(Source records begins)

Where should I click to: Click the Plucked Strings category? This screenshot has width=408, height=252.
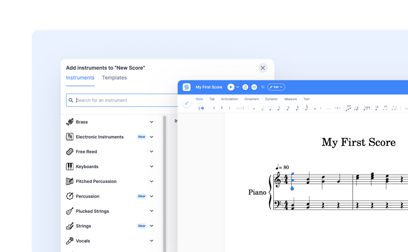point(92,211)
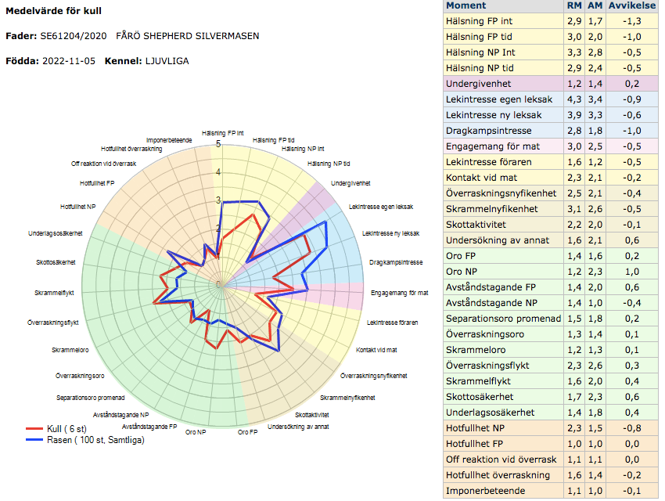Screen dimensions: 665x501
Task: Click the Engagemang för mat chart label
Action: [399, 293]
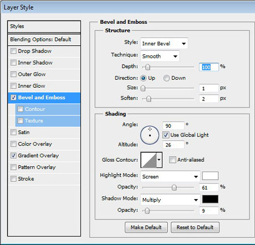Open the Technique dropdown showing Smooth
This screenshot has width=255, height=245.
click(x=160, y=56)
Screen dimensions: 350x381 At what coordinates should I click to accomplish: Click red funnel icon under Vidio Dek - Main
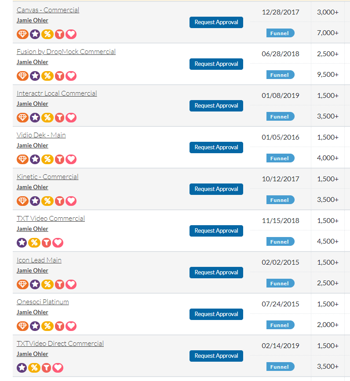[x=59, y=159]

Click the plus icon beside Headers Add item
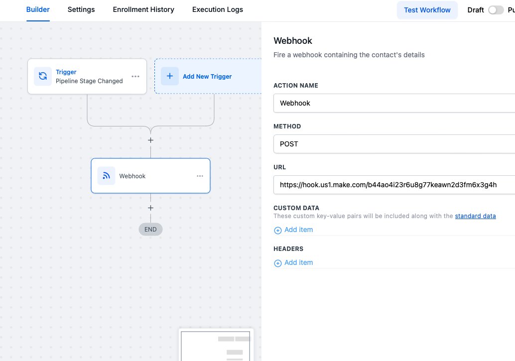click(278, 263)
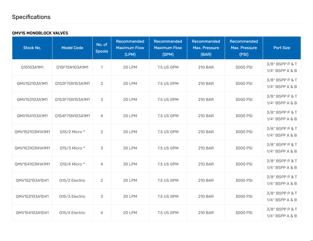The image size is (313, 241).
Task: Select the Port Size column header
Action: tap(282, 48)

(Source records ends)
(Source records begins)

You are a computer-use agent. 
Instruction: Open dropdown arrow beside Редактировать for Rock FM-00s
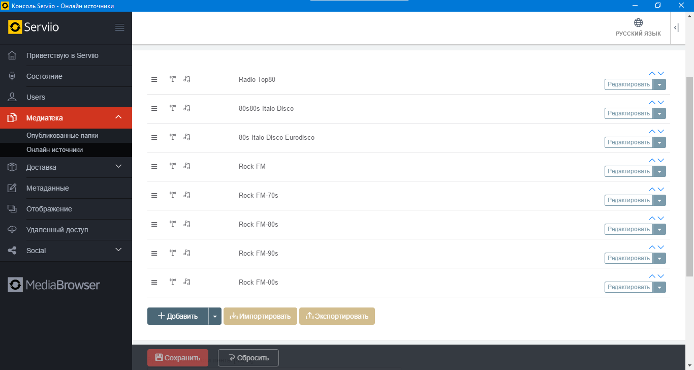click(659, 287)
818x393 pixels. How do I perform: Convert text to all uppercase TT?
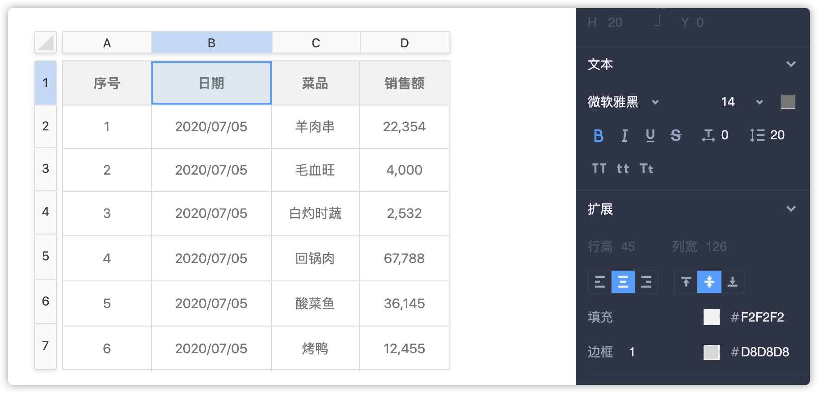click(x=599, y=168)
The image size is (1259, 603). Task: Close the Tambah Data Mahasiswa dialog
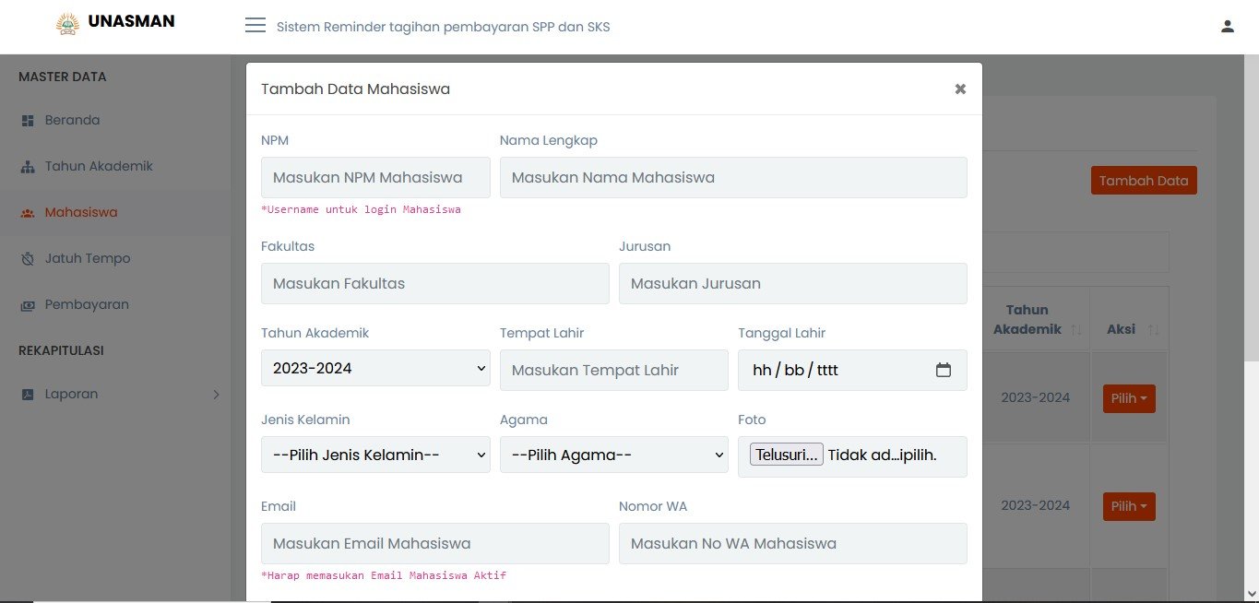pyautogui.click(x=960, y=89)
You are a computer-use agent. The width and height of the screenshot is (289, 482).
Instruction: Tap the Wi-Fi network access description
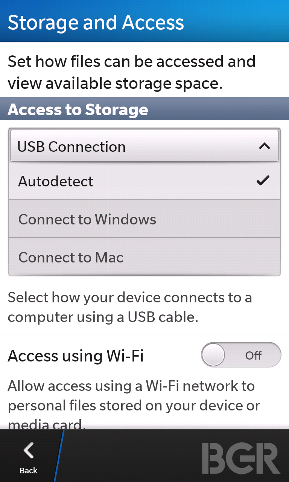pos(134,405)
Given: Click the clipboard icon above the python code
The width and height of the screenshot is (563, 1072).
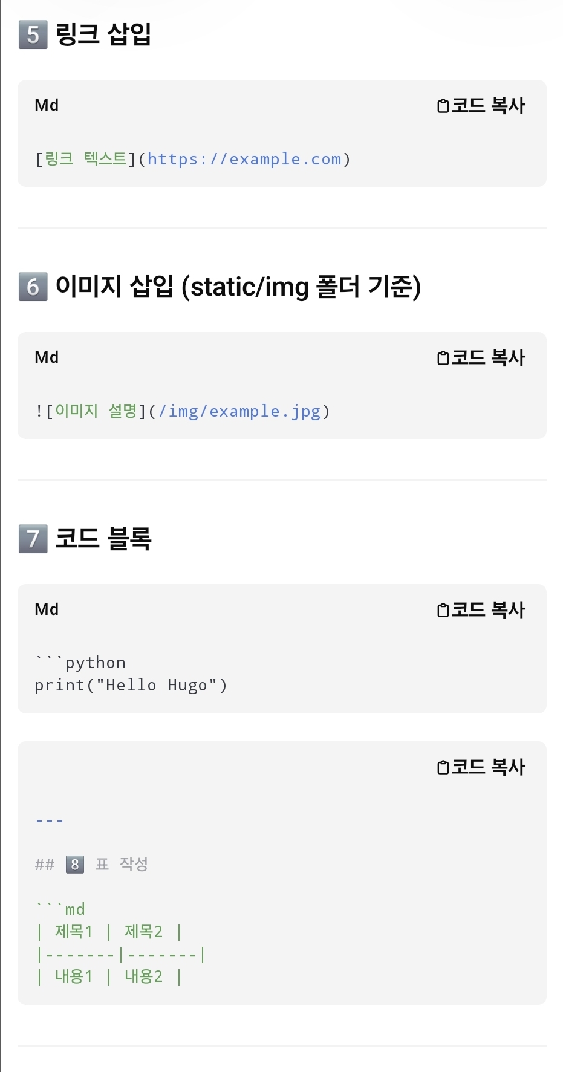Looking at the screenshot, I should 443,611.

(Source records ends)

■ Assignment ■
Examine the entries and report how many of their lines contain the string "agent", giving no more than the number.

■ Output for this task ■
2